--- PROBLEM STATEMENT ---
Below is a listing; repeat exactly the lines from the one containing "The height and" to the one containing "the Categories dropdown", both included.

--- EXERCISE MATERIAL ---
=== Begin Enclosure ===
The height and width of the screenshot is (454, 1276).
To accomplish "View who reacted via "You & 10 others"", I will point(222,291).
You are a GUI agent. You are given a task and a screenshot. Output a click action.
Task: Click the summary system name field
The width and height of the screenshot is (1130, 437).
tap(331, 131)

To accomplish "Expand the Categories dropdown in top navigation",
=== End Enclosure ===
=== Begin Enclosure ===
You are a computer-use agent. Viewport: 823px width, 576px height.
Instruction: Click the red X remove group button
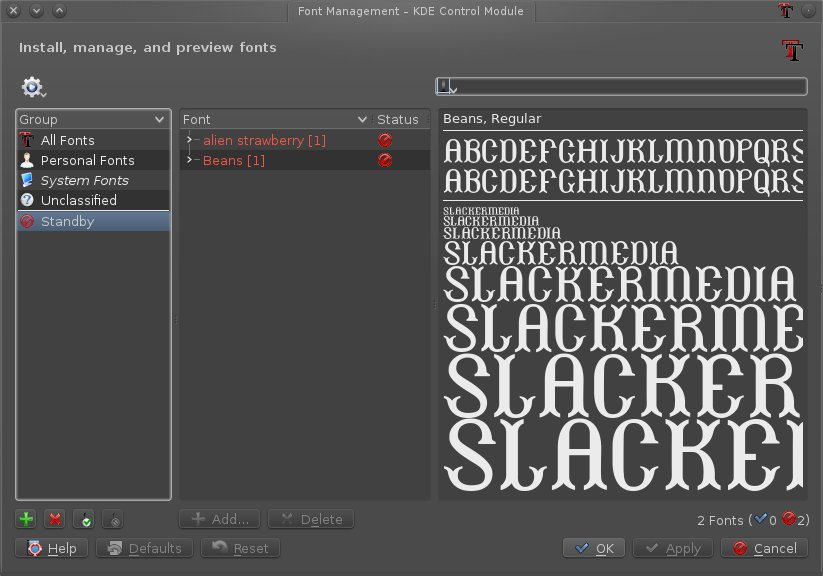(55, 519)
=== End Enclosure ===
--- YOUR SOLUTION ---
The height and width of the screenshot is (454, 1276).
To accomplish "View who reacted via "You & 10 others"", I will point(222,291).
You are a GUI agent. You are given a task and a screenshot. Output a click action.
Task: Click the summary system name field
The width and height of the screenshot is (1130, 437).
tap(331, 131)

To accomplish "Expand the Categories dropdown in top navigation",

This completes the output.